To provide some context as to how I even ended up at this high school camp, I must first dial back this story a few years: A few months into my college experience I got invited to a church service. Hesitantly, I attended—with the only basis of my compliance being the fact that my best friend, Makenna, was going. This service was different. There was something much more attractive and enticing about it than anything I had been apart of before. Perhaps the most gripping component of this experience was the amazing sense of community that radiated from each conversation I had that night. You could say that this was an evening that changed the trajectory of my life. Up until this moment I had been lacking motivation, focus, and purpose—but as I established and rooted myself within this community, I found all of those things begin to flourish within me. And through a beautifully blurred sequence of events that are too long to list here, I began to get involved with this churches youth ministry.

Fast-forward a few years and there I stand with my team at this high school summer camp. I wasn’t there as an attendee, but a leader. Who would of thought? If three years prior you would have told me that’s how I would be spending the summer leading up to my senior year of college, I would have laughed. But now, I unapologetically admit that I would not change it for the world. Not only has it been the most rewarding experience to be a positive influence in these kid’s lives, but they have also had a profound impact on me.

The last night of this camp is one that changed me. I talked with a few girls that I clicked really well with throughout this camp, and they began to open up to me. With each word they stated, I realized that they were currently going through many of the struggles that I had too experienced in my high school years—feelings of insecurity, inadequacy, fear of what the future might hold, feeling left out in social circles, trying to establish a sense of identity, and challenging family circumstances to name a few. As these conversations took place, I was overwhelmed at how much I related to them. I felt like I was talking to my sixteen-year-old self. My heart broke with compassion, as I just wanted them to know and understand all that the past five years had taught me. It was at that moment that an overwhelming realization came over me that I was in these girls lives to be a voice of encouragement—one that instills confidence when the majority of voices in their lives would promote insecurity.
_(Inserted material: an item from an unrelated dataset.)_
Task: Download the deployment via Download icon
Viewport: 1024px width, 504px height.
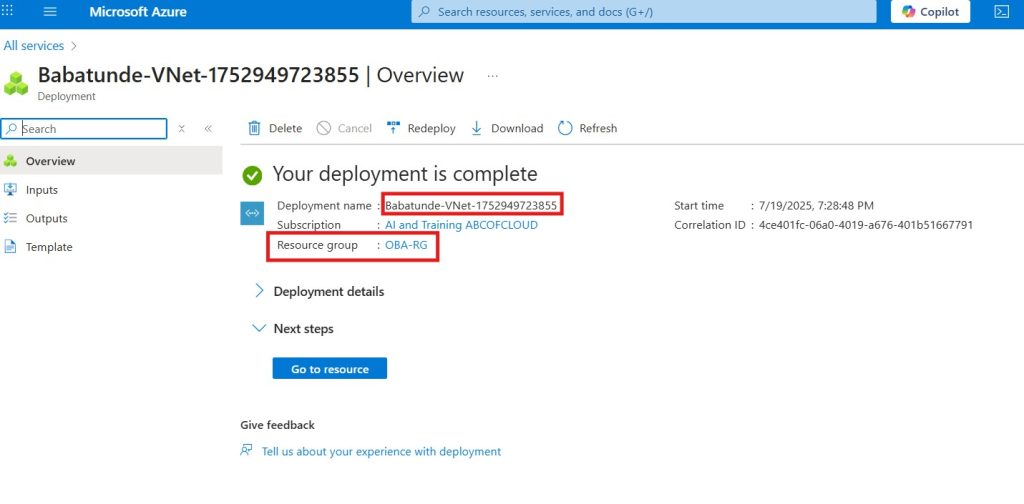Action: (477, 128)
There is something about knowing that someone looks up to you that motivates you to live at a higher standard than you normally would. Whenever I am faced with a situation where I can tell that my conscience is uncertain as to what I should do, all that I have to do is consider the girls that I am leading. When I am tempted to slack in school, I am reminded that I tell these girls that they should always try their best—and instantly, my conviction is recalibrated. When I am tempted to give in to gossip and engage in conversations I know I have no business being apart of, I simply consider all I’ve ever told these girls about being kind to one another—and instantly, I have the willpower to keep quiet. If I am to be transparent, I know I am supposed to be their leader, but they have quite truthfully led me in more ways than I could ever accurately communicate. The sense of accountability I feel towards these girls has been one so strong that it has impacted the depths of my integrity, and in fact—every facet of my life.

-AA

“My beloved friends, let us continue to love each other since love comes from God.”